Given text >>
_____
7 min read6 places featuredExplore Paris

French patisserie is arguably the most technically demanding culinary discipline in the world, and Paris is where it reaches its highest expression. These are the addresses — from legendary maisons to exciting newcomers — that every pastry lover needs to visit.

The French pastry tradition rests on a paradox: the product must look effortlessly perfect while concealing enormous technical labour. A well-made croissant involves three days of work — laminating, resting, folding — before it reaches the oven. A Pierre Hermé macaron contains eleven separate components. The casual beauty of a Paris patisserie window is, in fact, the result of hundreds of hours of practice and refinement.

In 2025, the scene is split between the great maisons — Ladurée, Fauchon, Pierre Hermé — that have been defining French pastry for decades, and a new generation of pâtissiers who trained under these masters and are now opening their own shops. The newcomers tend to be less sweet, more seasonal, and more personal: you'll find flavours that reference their childhoods in Vietnam, Morocco, or Martinique.
_____
Information shown >>
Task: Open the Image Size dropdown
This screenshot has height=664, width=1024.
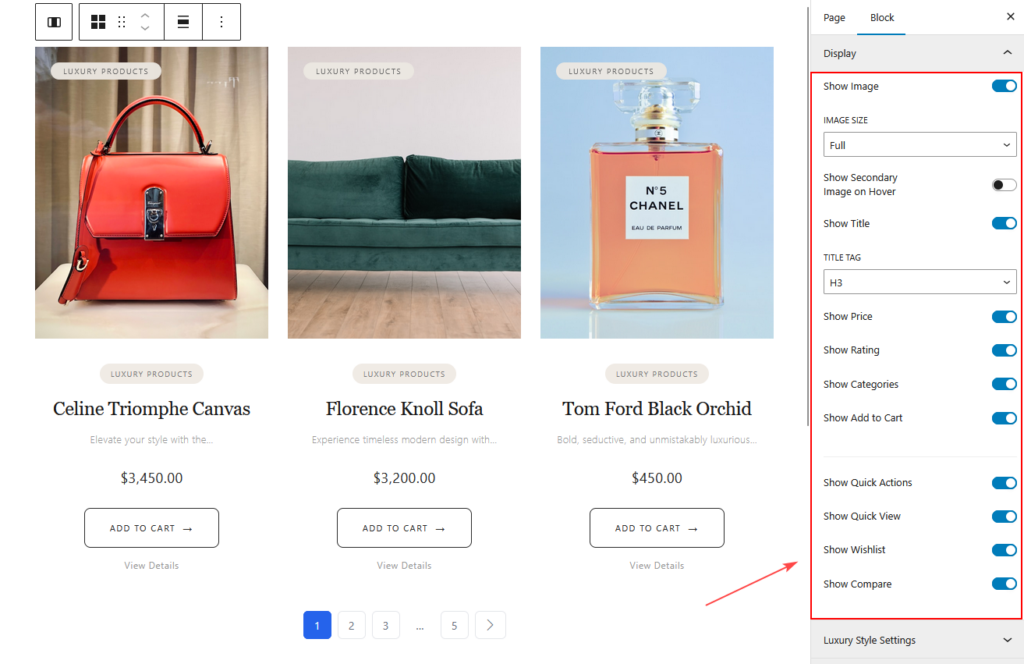Action: [x=920, y=145]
_____
Tasks to perform >>
A. In the Paris patisserie text, how many separate components does a Pierre Hermé macaron contain?
B. List every great pastry maison that the Paris patisserie text names.
C. Carry on writing the Paris patisserie text from the point where it stops.

Final answers >>
A. Eleven.

B. Ladurée, Fauchon, Pierre Hermé

C.
What to try if you can only order one thing: the croissant is the acid test of any boulangerie or patisserie. It should be deeply golden (almost mahogany at the tips), flaky in the outer layers and honeycomb-soft inside, with a pronounced butteriness that doesn't tip into greasiness.

Patisserie Types: What to Know

Not all Parisian pastry shops are the same. A pâtisserie specialises in elaborate desserts — éclairs, tartes, entremets. A boulangerie-pâtisserie combines bread and pastry, and often has the best croissants and pains au chocolat. A salon de thé lets you eat your pastries on-site with coffee or tea. The addresses below span all three categories.

Best Patisseries by Arrondissement

The 6th and 7th (Saint-Germain, Invalides) have the highest concentration of top-tier patisseries. The 11th has the most exciting newcomers. The 1st (around Rue de Rivoli) has Angelina and several Ladurée addresses. The Marais (3rd–4th) has both classic salons and a new wave of Japanese-French fusion pastry.

FAQ

Q: Which patisserie in Paris has the best croissant? A: Cédric Grolet Opéra and Du Pain et des Idées are consistently ranked among the best. But the Grand Prix de la Meilleure Baguette de Paris changes yearly, and many winners also make exceptional croissants — check the current year's list.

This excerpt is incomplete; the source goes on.